Upon construction via new, the vocabulary is initialized with two special tokens: SOS (Start of Sentence, index 0) and EOS (End of Sentence, index 1). New words are added via add_word, which assigns the next sequential index to unseen words or increments the count for known words. The add_sentence method splits a string on whitespace and adds each word individually.
The struct provides accessors for vocabulary size (len), special token indices (sos_token, eos_token), and word lookup (get_index). The seq_to_string method converts a sequence of indices back to a human-readable space-separated string, which is useful for displaying translation outputs.
Usage
Use this vocabulary manager when building tokenizers for seq2seq models. It is designed to be populated during dataset loading and then used for encoding input sentences to index sequences and decoding model outputs back to text.
Code Reference
Source Location
- Repository: LaurentMazare_Tch_rs
- File: examples/translation/lang.rs
- Lines: 1-73
Signature
#[derive(Debug)]
pub struct Lang {
name: String,
word_to_index_and_count: HashMap<String, (usize, usize)>,
index_to_word: HashMap<usize, String>,
}
impl Lang {
pub fn new(name: &str) -> Lang
pub fn add_sentence(&mut self, sentence: &str)

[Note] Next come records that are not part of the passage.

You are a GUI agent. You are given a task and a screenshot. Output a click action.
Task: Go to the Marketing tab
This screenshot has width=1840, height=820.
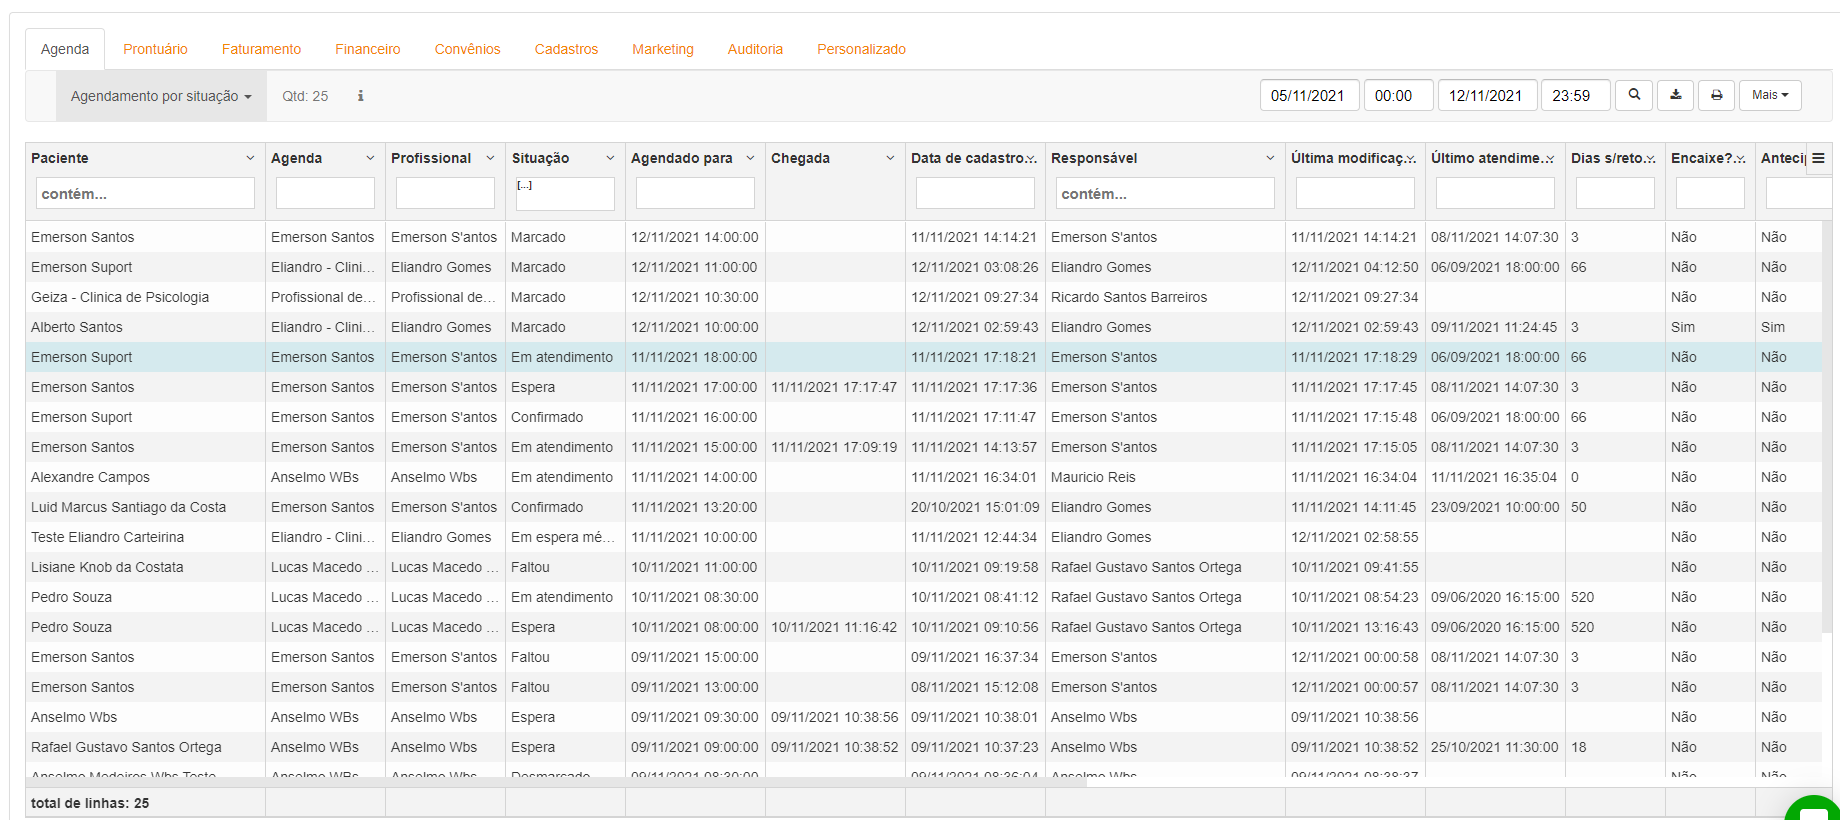[662, 49]
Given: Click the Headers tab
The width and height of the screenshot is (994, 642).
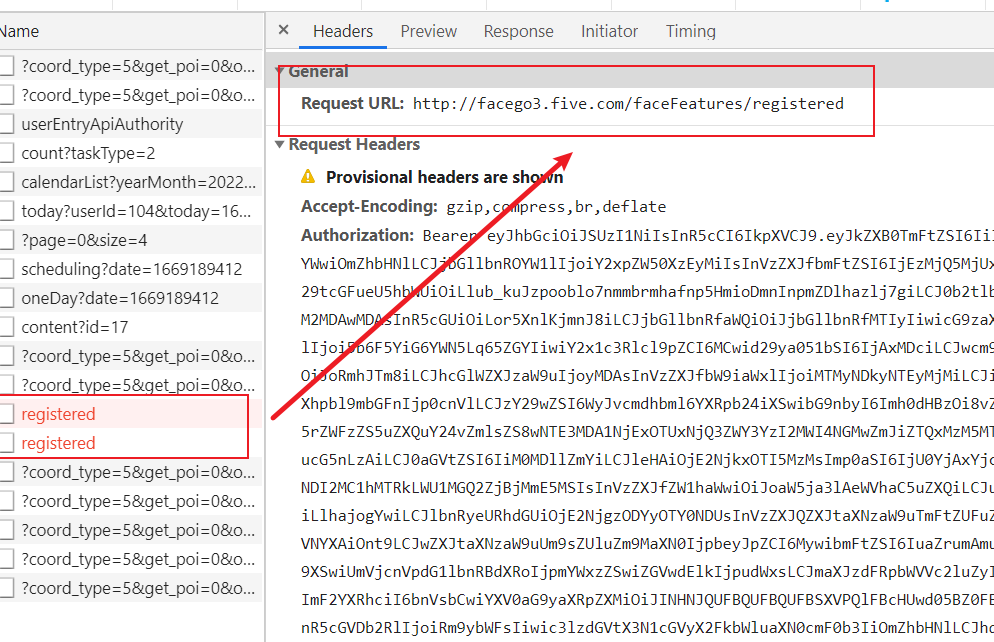Looking at the screenshot, I should (x=343, y=31).
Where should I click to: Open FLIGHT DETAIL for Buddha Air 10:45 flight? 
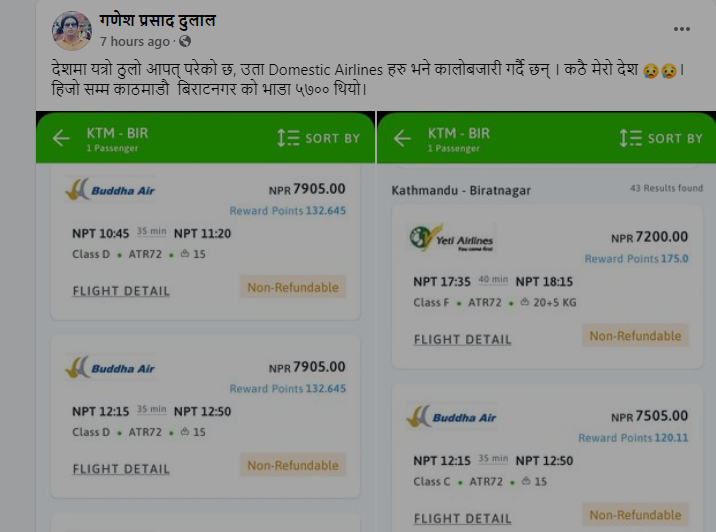coord(121,291)
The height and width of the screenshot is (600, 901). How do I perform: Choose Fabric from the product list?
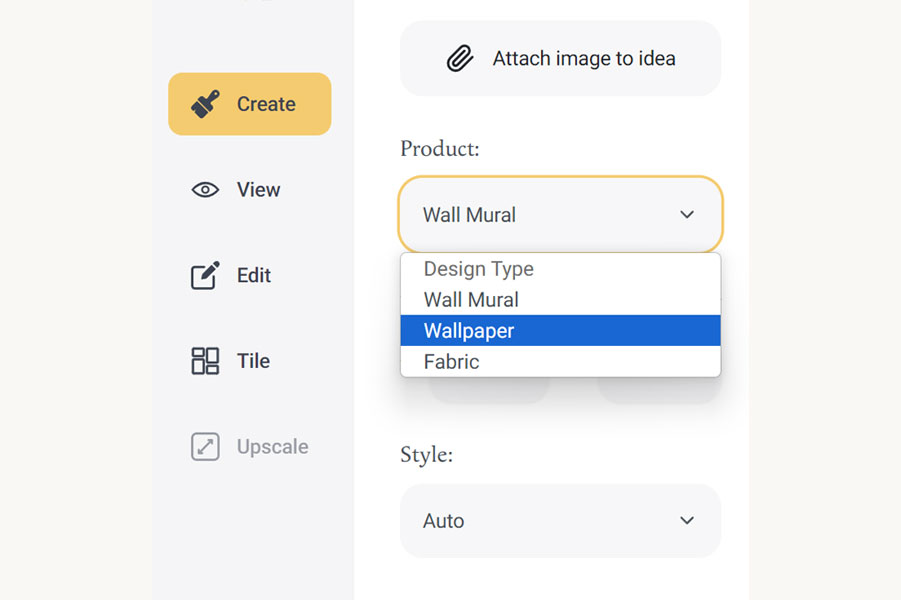pos(560,361)
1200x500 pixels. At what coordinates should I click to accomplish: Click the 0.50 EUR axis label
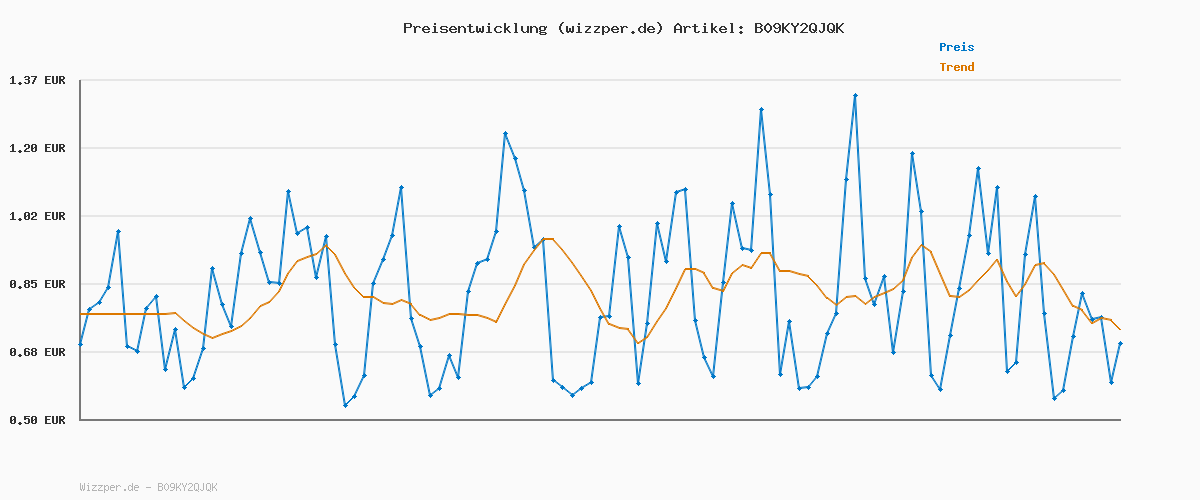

pub fn len(&self) -> usize
pub fn sos_token(&self) -> usize
pub fn eos_token(&self) -> usize
pub fn name(&self) -> &str
pub fn get_index(&self, word: &str) -> Option<usize>
pub fn seq_to_string(&self, seq: &[usize]) -> String
}
Import
use std::collections::HashMap;
I/O Contract
| Input | Type | Description |
|---|---|---|
| name | &str | Language identifier (e.g., "eng", "fra") |
| sentence | &str | Whitespace-separated sentence to add to vocabulary |
| word | &str | Individual word to look up |
| seq | &[usize] | Sequence of word indices to decode |
| Output | Type | Description |
|---|---|---|
| len() | usize | Total vocabulary size (including SOS and EOS) |
| sos_token() | usize | Index of the Start-of-Sentence token (typically 0) |
| eos_token() | usize | Index of the End-of-Sentence token (typically 1) |
| get_index(word) | Option<usize> | Index of the word, or None if not in vocabulary |
| seq_to_string(seq) | String | Space-separated words decoded from index sequence |
Usage Examples
use lang::Lang;
// Create a new vocabulary for English
let mut lang = Lang::new("eng");
// Add sentences to build the vocabulary
lang.add_sentence("i am happy");
lang.add_sentence("you are happy");
// Vocabulary includes SOS, EOS, plus all unique words
println!("Vocab size: {}", lang.len()); // 6: SOS, EOS, i, am, happy, you, are
// Look up word indices
let idx = lang.get_index("happy"); // Some(4)
// Get special token indices
let sos = lang.sos_token(); // 0
let eos = lang.eos_token(); // 1
// Decode index sequence back to text
let text = lang.seq_to_string(&[2, 3, 4, 1]);
// "i am happy EOS"